Webb Simpson of Raleigh, North Carolina def. Alex Prugh of Spokane, Washington, 2 & 1
Wake Forest star Webb Simpson defeated Alex Prugh, in a battle of the belly
putters (watching these guys putt vs. Trip Kuehne struggling with the short
stick makes you want to go out and get one).
Simpson built a 4-up lead at the turn by playing 2-under-par golf, but Prugh
fought back with birdies on Nos. 11 and 14 to give himself a chance. The players
shared bogeys at Nos. 15 and 16, and Simpson closed out the match with a par
on No. 17. Simpson once played with North Carolina basketball coach Dean Smith
when he was 12-years-old in what he calls one of the highlights of his career.
He shot 73 that day, and the two have remained in touch since.
Ryan Yip of Canada def Oliver Fisher of England, 4&3
Ryan Yip, the Kent State player and recent semifinalist in the Canadian Amateur,
defeated English junior star and Nick Faldo protege Oliver Fisher, 4 & 3.
Fisher was the youngest-ever player on the GB&I
Walker Cup team when he competed (with verve) at Chicago Golf Club in 2005.

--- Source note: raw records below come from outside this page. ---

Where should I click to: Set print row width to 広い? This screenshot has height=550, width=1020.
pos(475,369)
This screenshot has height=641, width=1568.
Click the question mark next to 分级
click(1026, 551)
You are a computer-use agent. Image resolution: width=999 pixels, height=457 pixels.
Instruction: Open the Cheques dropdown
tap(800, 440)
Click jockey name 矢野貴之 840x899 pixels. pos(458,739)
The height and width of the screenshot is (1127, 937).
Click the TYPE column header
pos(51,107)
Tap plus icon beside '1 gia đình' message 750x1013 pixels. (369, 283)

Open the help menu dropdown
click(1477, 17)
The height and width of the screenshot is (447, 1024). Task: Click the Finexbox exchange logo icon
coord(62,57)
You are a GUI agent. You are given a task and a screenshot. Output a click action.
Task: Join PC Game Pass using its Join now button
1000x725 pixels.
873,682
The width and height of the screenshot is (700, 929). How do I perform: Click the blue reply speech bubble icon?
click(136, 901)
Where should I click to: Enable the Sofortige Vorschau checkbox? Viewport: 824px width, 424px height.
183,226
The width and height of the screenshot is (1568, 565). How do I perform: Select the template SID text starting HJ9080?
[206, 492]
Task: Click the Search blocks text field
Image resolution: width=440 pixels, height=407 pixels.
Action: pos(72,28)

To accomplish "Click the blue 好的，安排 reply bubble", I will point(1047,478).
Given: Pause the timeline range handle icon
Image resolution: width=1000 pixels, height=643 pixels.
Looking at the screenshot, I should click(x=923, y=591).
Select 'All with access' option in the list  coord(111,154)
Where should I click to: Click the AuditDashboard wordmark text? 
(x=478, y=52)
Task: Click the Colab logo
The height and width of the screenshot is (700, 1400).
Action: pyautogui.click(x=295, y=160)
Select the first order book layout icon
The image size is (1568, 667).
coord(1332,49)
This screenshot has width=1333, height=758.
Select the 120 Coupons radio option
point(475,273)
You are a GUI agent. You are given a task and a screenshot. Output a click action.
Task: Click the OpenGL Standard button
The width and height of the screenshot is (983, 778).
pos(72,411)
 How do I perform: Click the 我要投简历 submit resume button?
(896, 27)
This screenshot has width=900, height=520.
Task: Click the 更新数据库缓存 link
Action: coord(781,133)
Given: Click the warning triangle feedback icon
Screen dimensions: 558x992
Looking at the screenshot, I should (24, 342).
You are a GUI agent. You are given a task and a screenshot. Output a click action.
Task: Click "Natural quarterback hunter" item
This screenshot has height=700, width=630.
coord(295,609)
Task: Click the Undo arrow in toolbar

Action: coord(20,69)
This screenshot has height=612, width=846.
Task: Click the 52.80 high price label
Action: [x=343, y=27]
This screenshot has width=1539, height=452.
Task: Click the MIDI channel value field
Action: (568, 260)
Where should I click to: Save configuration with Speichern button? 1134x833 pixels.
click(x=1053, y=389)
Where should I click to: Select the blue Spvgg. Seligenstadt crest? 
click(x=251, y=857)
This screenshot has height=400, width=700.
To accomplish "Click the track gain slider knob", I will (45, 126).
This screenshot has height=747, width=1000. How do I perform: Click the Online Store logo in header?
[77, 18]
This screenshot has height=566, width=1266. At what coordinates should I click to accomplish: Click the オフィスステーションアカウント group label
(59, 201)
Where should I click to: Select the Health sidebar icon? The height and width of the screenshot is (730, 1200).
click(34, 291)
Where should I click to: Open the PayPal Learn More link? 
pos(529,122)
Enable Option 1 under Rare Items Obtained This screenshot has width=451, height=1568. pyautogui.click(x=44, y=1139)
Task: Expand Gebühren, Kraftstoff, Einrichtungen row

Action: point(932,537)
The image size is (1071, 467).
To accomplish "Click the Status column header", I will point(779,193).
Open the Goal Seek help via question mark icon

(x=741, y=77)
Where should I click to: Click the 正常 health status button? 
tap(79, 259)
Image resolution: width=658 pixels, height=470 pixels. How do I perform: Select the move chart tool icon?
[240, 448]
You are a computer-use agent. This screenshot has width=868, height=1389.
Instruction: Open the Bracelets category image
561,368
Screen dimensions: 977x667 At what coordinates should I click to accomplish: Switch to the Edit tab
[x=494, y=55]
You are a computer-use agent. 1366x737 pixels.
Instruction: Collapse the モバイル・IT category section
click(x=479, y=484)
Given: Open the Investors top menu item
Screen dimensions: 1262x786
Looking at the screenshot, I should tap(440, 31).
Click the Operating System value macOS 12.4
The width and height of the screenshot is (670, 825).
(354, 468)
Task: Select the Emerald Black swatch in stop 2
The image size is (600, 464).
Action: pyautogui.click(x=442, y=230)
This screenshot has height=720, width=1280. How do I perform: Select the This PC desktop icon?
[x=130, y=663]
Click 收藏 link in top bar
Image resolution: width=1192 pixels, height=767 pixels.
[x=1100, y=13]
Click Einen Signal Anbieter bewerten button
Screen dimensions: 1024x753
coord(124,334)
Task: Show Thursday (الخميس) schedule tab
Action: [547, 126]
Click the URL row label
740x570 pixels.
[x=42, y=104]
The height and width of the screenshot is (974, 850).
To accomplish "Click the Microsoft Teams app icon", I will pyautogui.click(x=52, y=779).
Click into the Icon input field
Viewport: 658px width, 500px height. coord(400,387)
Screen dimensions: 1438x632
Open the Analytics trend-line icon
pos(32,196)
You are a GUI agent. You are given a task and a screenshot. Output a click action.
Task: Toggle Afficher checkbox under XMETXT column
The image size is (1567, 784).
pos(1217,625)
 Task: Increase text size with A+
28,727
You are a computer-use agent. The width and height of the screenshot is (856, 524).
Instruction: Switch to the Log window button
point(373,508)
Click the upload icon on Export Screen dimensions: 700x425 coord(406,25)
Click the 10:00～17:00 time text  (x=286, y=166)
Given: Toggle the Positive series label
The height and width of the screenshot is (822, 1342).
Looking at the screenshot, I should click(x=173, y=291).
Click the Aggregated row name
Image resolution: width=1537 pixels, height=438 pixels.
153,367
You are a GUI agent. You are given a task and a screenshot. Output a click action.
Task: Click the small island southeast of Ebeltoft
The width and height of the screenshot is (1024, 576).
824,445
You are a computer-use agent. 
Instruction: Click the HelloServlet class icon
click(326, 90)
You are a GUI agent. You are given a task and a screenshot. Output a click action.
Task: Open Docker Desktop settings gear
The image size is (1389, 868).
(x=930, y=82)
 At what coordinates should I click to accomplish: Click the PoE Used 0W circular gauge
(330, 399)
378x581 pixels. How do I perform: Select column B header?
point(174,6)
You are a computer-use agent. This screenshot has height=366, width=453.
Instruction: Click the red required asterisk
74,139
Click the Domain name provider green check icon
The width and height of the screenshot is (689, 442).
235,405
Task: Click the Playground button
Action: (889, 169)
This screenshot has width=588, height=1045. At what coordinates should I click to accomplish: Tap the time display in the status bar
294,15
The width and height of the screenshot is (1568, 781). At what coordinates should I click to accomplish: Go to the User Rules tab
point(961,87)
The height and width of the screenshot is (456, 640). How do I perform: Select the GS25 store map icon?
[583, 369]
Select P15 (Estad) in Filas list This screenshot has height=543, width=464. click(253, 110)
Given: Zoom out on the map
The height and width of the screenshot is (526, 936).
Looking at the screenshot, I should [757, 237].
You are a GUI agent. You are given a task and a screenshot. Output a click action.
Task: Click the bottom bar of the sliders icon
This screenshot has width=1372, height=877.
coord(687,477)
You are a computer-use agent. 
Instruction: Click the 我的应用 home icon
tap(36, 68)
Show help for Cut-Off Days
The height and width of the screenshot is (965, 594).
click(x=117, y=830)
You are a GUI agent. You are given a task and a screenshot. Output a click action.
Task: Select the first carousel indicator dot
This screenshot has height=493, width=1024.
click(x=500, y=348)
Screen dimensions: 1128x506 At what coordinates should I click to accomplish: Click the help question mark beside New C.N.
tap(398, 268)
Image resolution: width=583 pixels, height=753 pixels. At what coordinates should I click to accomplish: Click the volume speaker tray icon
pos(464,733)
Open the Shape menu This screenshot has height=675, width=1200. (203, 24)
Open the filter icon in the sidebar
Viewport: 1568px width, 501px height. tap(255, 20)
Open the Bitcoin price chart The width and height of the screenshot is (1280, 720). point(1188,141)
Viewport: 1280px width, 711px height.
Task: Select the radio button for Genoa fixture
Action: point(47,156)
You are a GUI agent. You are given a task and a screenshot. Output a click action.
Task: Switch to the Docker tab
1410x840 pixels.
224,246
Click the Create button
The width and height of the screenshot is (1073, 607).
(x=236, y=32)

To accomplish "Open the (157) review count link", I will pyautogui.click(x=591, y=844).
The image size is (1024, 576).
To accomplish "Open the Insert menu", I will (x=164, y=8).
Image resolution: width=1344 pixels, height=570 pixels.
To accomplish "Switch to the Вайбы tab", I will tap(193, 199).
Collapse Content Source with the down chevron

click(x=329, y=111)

There was some confusion at the close of the match, as Yip hit his 3rd shot to
inches on the par-5 with Fisher in the back bunker. As the players reached the
green, Fisher said “Is that it?” and the with the referee looking
on, Yip gave Fisher the nod to try the bunker shot, which if holed would have
forced the match to the next hole. Alas, Fisher made a nice try at holing the
shot but it finished wide-right, and the 17-year-old displayed the kind of attitude
in the TV interview that will likely result in him being around a long time,
saying “It’s only a game – good luck to Ryan the rest of the
John Kelly of St. Louis, Missouri def Trip Kuehne of Dallas,
Texas 3 & 2
Two-time Walker Cup player Trip Kuehne struggled considerably with his putting
stroke, prompting commentator Gary Koch to say “When you’re struggling
with the 4-5 footers, sometimes it seems like you have one on every hole.”
Isn’t that the truth.
But Kuehne’s opponent, John Kelly had several chances to capitalize on
Kuehne’s putting woes but didn’t convert them, an example being a
5-6 foot putt on the 15th hole that he could have made to go dormie. At No. 16,
a water-guarded, 402-yard par 4, Kuehne, two down with three holes to play, placed
his tee shot in the center of the fairway, then shockingly fired off a hosel-rocket
that found the water on the right. The match was essentially over with that shot,
as the 21-year-old Kelly played for a bogey to win the hole and match.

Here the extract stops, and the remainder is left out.